The given integral is \( \int x \sqrt{x^{2}+2 x} d x \). The antiderivative of this function, also known as the indefinite integral, will be a function F(x) such that the derivative of F(x) is equal to the integrand function.

It's useful to apply the substitution method in this case. Let \( u = x^{2}+2 x \). Then, \( du = (2x+2) dx \) and \( dx = du/(2x+2) \). This changes the integral to \( \frac{1}{2} \int u^{0.5} du \).

Compute the integral now, which becomes \( \frac{1}{2} \int u^{0.5} du = \frac{1}{2} * \frac{2}{3} * u^{0.5 + 1} = \frac{u^{1.5}}{3} \). Substituting \( u = x^{2}+2x \) back into the equation gives \( \frac{(x^{2} + 2x)^{1.5}}{3} \).

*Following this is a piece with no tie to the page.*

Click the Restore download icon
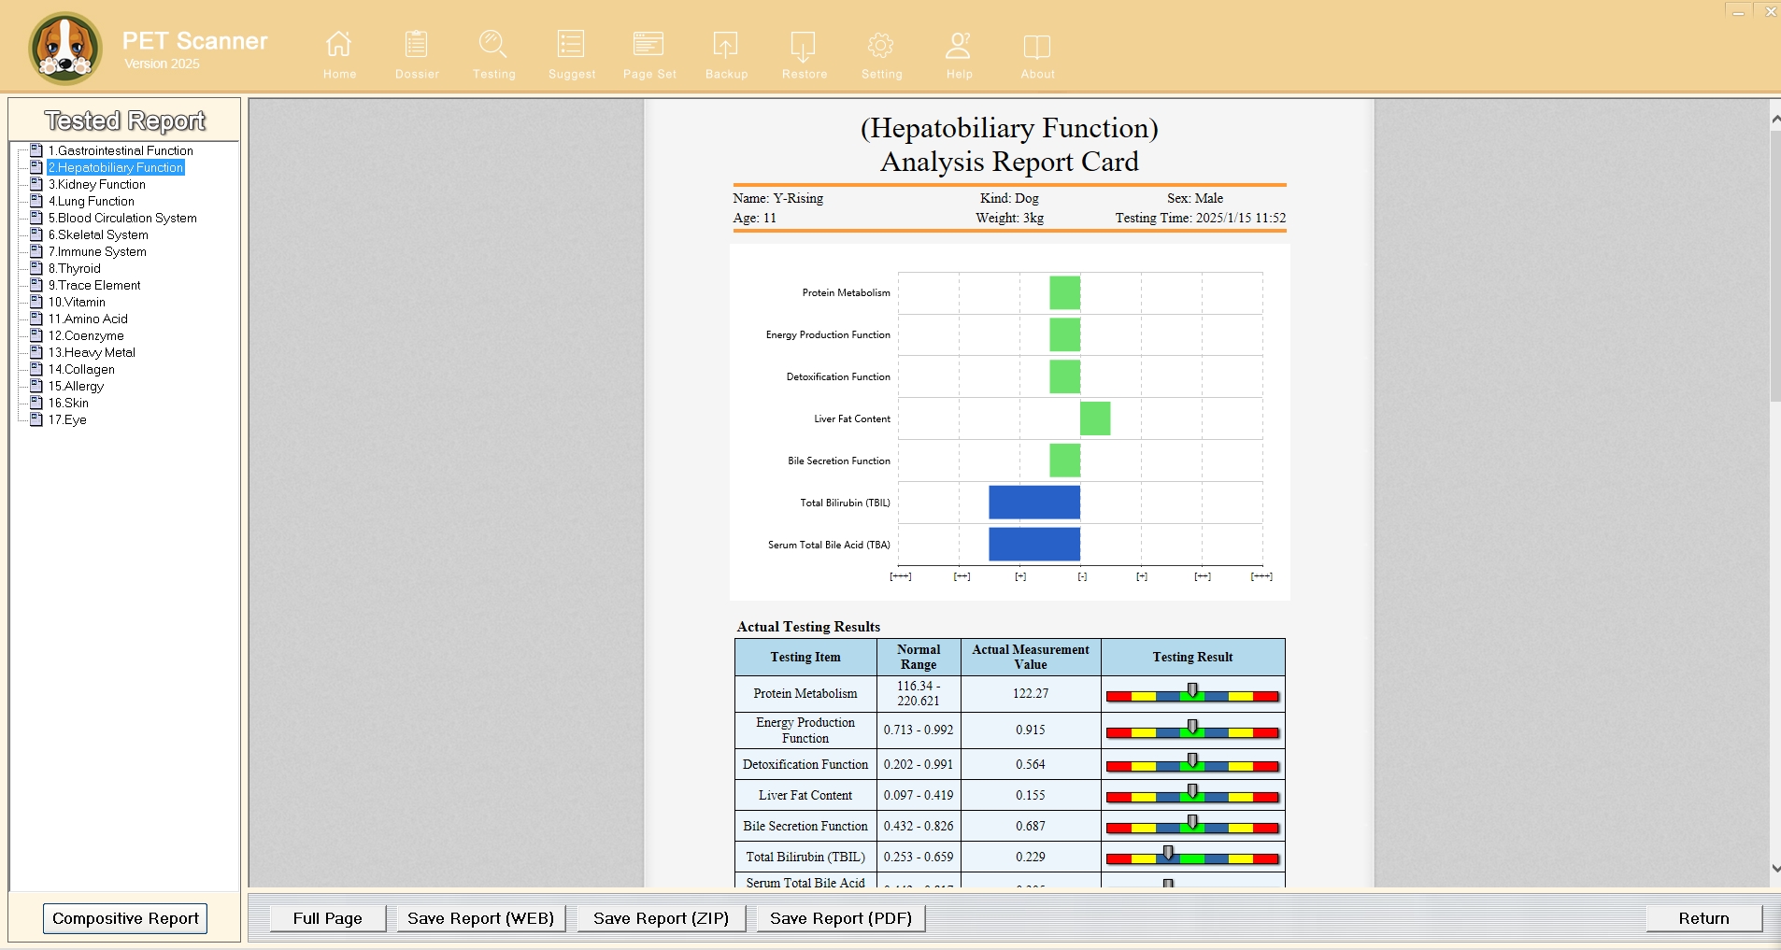Viewport: 1781px width, 950px height. tap(804, 45)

Since we have found the indefinite integral or antiderivative, we need to not forget about the constant of integration. So, the most general antiderivative is \( \frac{(x^{2} + 2x)^{1.5}}{3} + C \).

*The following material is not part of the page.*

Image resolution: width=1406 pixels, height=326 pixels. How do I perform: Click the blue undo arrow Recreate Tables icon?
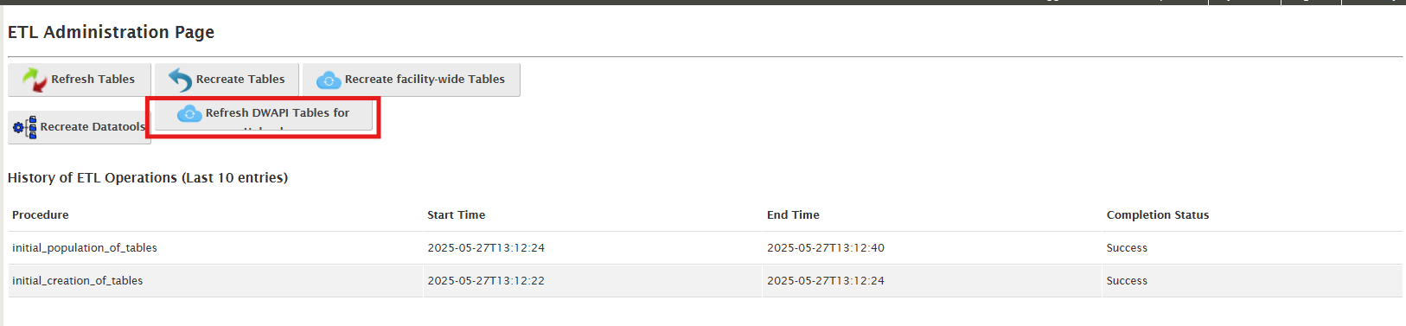click(x=180, y=80)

The given point is (0,0). When x = 0, y should also equal 0. Substituting x = 0 into the antiderivative equation gives \( \frac{(0)^{1.5}}{3} + C = 0 \), which implies that C = 0.

Having found the antiderivative, graph it using the computer algebra system. The function \( \frac{(x^{2} + 2x)^{1.5}}{3} \) should be graphed over a suitable domain and range.